Photo: Bloomberg TV
Spain has become front-and-centre in Europe’s 2-year debt crisis, and Spanish 10-year bonds are again hovering close to 6 per cent.Nomura’s senior political analyst was on Bloomberg TV talking about Europe’s sovereign debt crisis. He said “the mantra in the markets” has always been that Spain and Italy are the real cause for concern, and that one of Spain’s biggest problems right now is meeting its deficit targets:
“As if things weren’t bad enough looking at Spain’s economy, we then of course get the complication this week of the Repsol affair which certainly hasn’t been helpful to the Spanish stock market. …The issue is this. Can Spain do what it needs to do on defect reduction without sinking itself into a deep and long recession which is what we’re really looking at in Europe at the moment. The real fear in markets is not that Spain is going to miss its deficit reduction numbers, but it’s going to hit them, and the consequences of that for the economy – civil unrest.”
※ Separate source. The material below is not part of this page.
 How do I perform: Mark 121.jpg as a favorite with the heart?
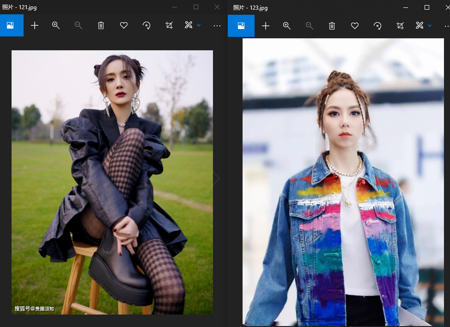124,25
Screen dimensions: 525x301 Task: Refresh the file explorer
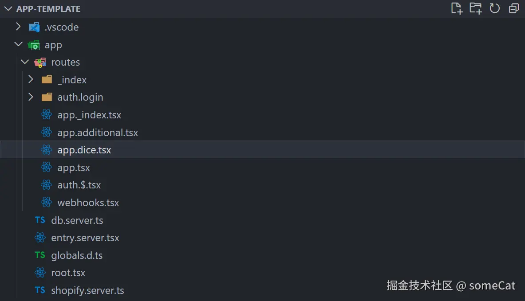pyautogui.click(x=495, y=8)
Newton said euro scepticism is increasing in Northern European countries that don’t want to bail out the peripherals, and that he personally believes there is a risk that the Greeks could fall out of the eurozone and take some others with them. He did however add that he sees Europe staying together:
“I think the euro is here to stay. It’s going to struggle for the next few months, probably for the next couple of years because of the politics and because of austerity but when we look at the EUR-USD at $1.31, really not been below $1.25 in the last several months despite all the turmoil in Europe, markets are telling us something. Markets are telling us that despite the crisis they think the euro is here to stay.”